Suzanne Daumann
Alors que le monde musical lorgne du côté de Puccini, et du nouveau CD d’un
munichois, un autre fils de cette même bonne ville, le ténor Werner Güra, a
tranquillement sorti un petit bijou dédié à Beethoven. Intelligemment construit, mettant en relief les différentes époques de
l’œuvre du compositeur, et laissant la parole aussi au piano solo, ce CD forme
une vraie entité.
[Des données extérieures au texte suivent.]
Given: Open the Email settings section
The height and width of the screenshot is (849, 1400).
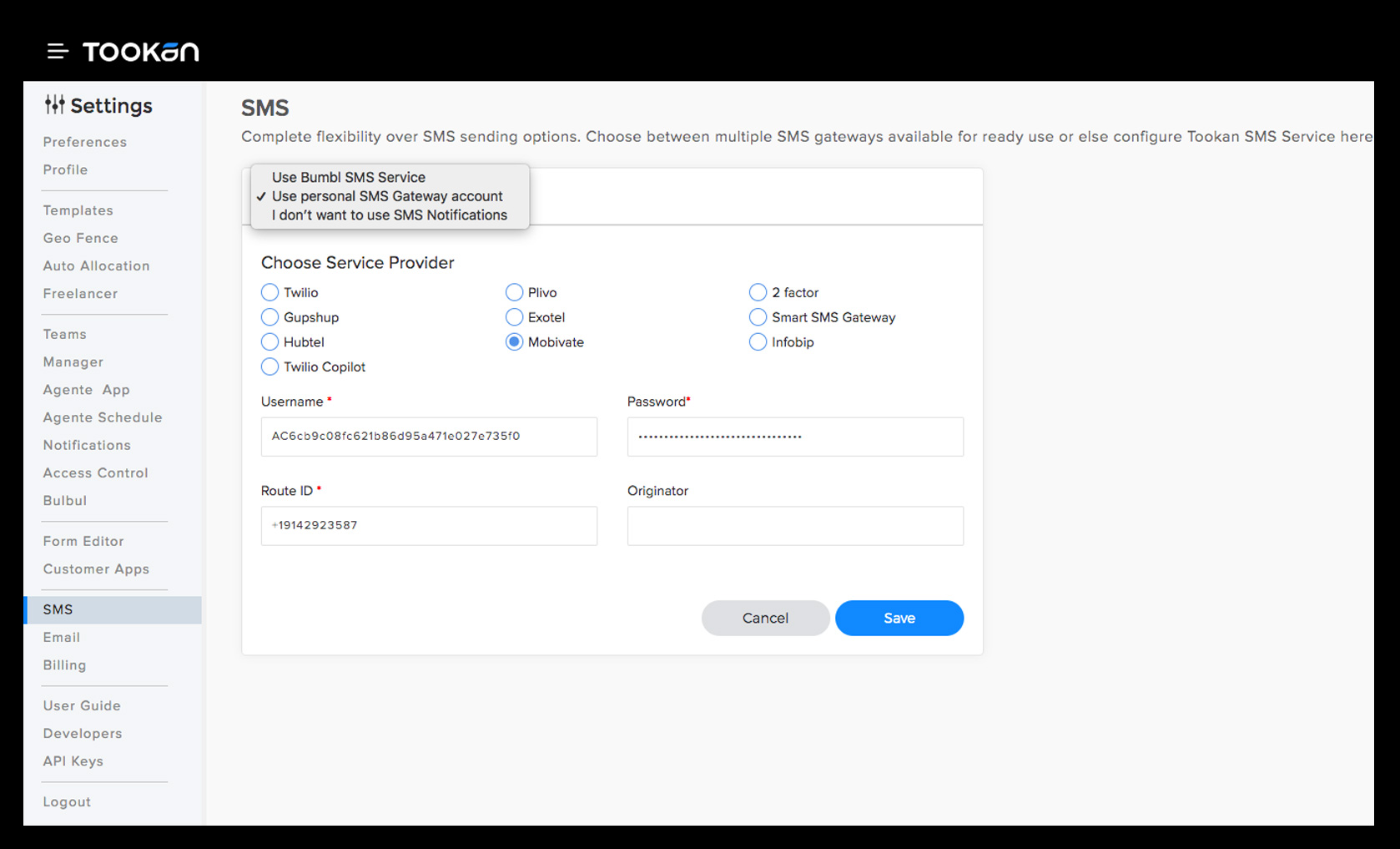Looking at the screenshot, I should 62,637.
Cela commence et finit par deux versions d’un même texte,
« An die Hoffnung » par Christoph August Tiedge, dont la première
date de 1804 ou 1805, et la seconde de 1815.
Passant par les incontournables
du lied beethovenien, « An die ferne Geliebte » et
« Adelaide », ainsi que quelques bijoux moins connus, les artistes
présentent une dramaturgie qui va de l’espoir juvénile et optimiste par tous
les sentiments amoureux et les joies de la mélancolie et la résignation jusqu’à
l’espoir malgré soi, comme une petite lumière dans la nuit du désespoir. Werner Güra, avec sa voix chaleureuse et dorée, au timbre tellement naturel
qu’on en oublie presque sa parfaite maîtrise de la technique, fait comme
toujours sien chaque texte et sa composition. Ainsi nous entendons chaque lied
comme pour la première fois. Que ce soit « An die Hoffnung », op 32,
ou « Lied aus der Ferne » avec leur optimisme juvénile, le jubilant
« Adelaide » et le très tendre « Zärtliche Liebe » - un
vrai tube, celui-ci – ou encore « Der Kuss », un peu plus léger voire
ironique, chaque morceau est un événement à lui seul. Entre les lieder,
Christoph Berner interprète les Bagatelles op. 126, dans le désordre, dans un
nouvel ordre en fait, qui lui permet de souligner certains lieder, le n° 1
devient ainsi un postlude à « Zärtliche Liebe » et introduit en même
temps « An die ferne Geliebte ». Avec leur soin habituel, les deux artistes ont choisi l’instrument qui
convient à leur compositeur : Christoph Berner joue sur un forte-piano de
1847 dont le son correspond à merveille. Jouées avec sobriété, les Bagatelles
donnent une dimension supplémentaire à cet enregistrement. Une affaire rondement menée : le dernier « Oh Hoffnung… »,
infiniment touchant, rappelant de loin un autre lied sur le thème de l’espoir
par Hugo Wolf, mais aussi un épisode chez Thomas Mann, donne envie de
réentendre la première composition du même texte, et, tant qu’à faire, le CD
entier. Si bien qu’on ne s’en lasse pas.